• **Excerpt**:
____________________
Moscow company has safer way to check pregnancy in large game
Adult female bison don’t take kindly to traditional pregnancy tests.
The test, known as “rectal palpation,” involves a veterinarian inserting a gloved arm to feel for thickening in the uterus wall. In hormonal beasts weighing nearly 1,200 pounds, the test can quickly become a recipe for injuries.
“Buffalo are tremendously fast and strong,” said Dr. Kenneth Throlson, a retired vet who owns a North Dakota bison ranch. “They go from docile to crazy in about two snaps of the finger.”
About seven years ago – after two hip replacements, back injuries and shoulder troubles – Throlson switched from manual pregnancy testing to blood tests for the ranch’s 300 bison cows. Blood samples are sent to BioTracking LLC in Moscow, Idaho, for processing. Within 27 hours, ranch hands know which bison are pregnant.
“If we get the samples today … we can tell the farmer tomorrow in the afternoon,” said Dr. Garth Sasser, BioTracking’s president. “Our tests are 99 percent sure if we say she’s not pregnant and 93 to 95 percent correct if we say she is pregnant.”
____________________
• **Tasks to carry out**:
[1] In the bison pregnancy article, how soon do ranch hands learn which bison are pregnant?
[2] Resume the bison pregnancy article after its last sentence.
The material after this point comes from a separate, unrelated source.

• **Supplied material**:
____________________
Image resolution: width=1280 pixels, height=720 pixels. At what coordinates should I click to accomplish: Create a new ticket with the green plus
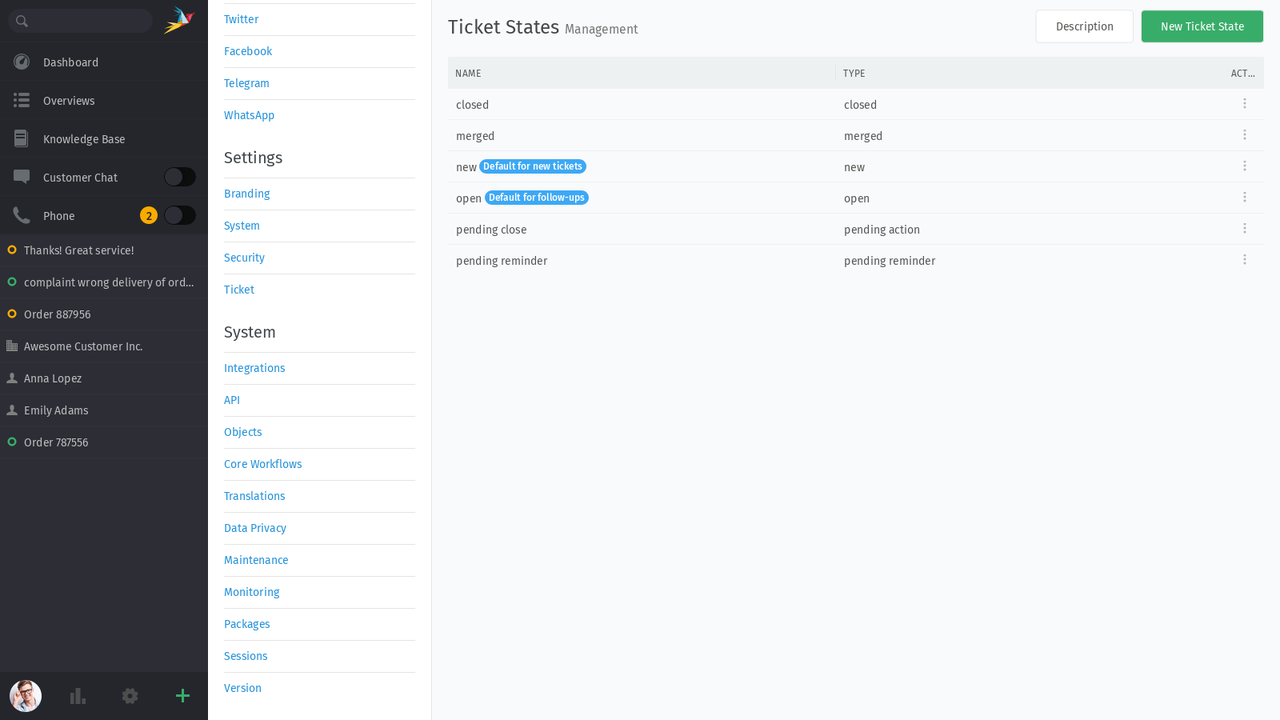[x=182, y=696]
____________________
• **Answer set**:
[1] Within 27 hours.

[2]
Sasser and colleagues at the University of Idaho originally developed the test for cattle in the 1980s. While domestic livestock accounts for the bulk of the company’s sales, pregnancy tests for wildlife and farm-raised game are on the rise.
Last year, BioTracking processed about 3,200 pregnancy tests for bison, elk, moose, deer, big horn sheep and exotic deer – animals known as “ruminants” because of their multi-chambered stomachs. The tests cost about $20 per animal.
In Oregon, Wyoming and Idaho, the blood tests are being used in research to determine whether wolf packs and ATVs are affecting pregnancy rates in wild elk herds. At ranches such as Throlson’s bison farm, the tests play an important role in herd management.
Producers need to know as quickly as possible if their animals are pregnant, Throlson said. Expectant mothers are put out to pasture, while infertile bison are fattened up for slaughter.
“There’s no free lunch,” Throlson said. “If a cow is not going to have a calf, you turn her into cash in the form of meat.”
Sasser, a UI professor emeritus, grew up on diary farm near Blackfoot, Idaho. BioTracking grew out of his research work. Sasser identified a protein that shows up in cows’ blood 20 to 30 days after conception. He and his associates developed the pregnancy test for cattle and expanded it to wild ruminants. The test uses enzymes to detect the protein in the blood.
BioTracking is the only U.S. firm that confirms pregnancy through blood samples for cattle and wildlife, Sasser said, although some ranchers and biologists also use portable ultrasound machines.
“When they immobilize them with tranquilizers, they can easily take a blood sample,” Sasser said. “Once they know the pregnancy rate, they know a lot about the viability of the herd.”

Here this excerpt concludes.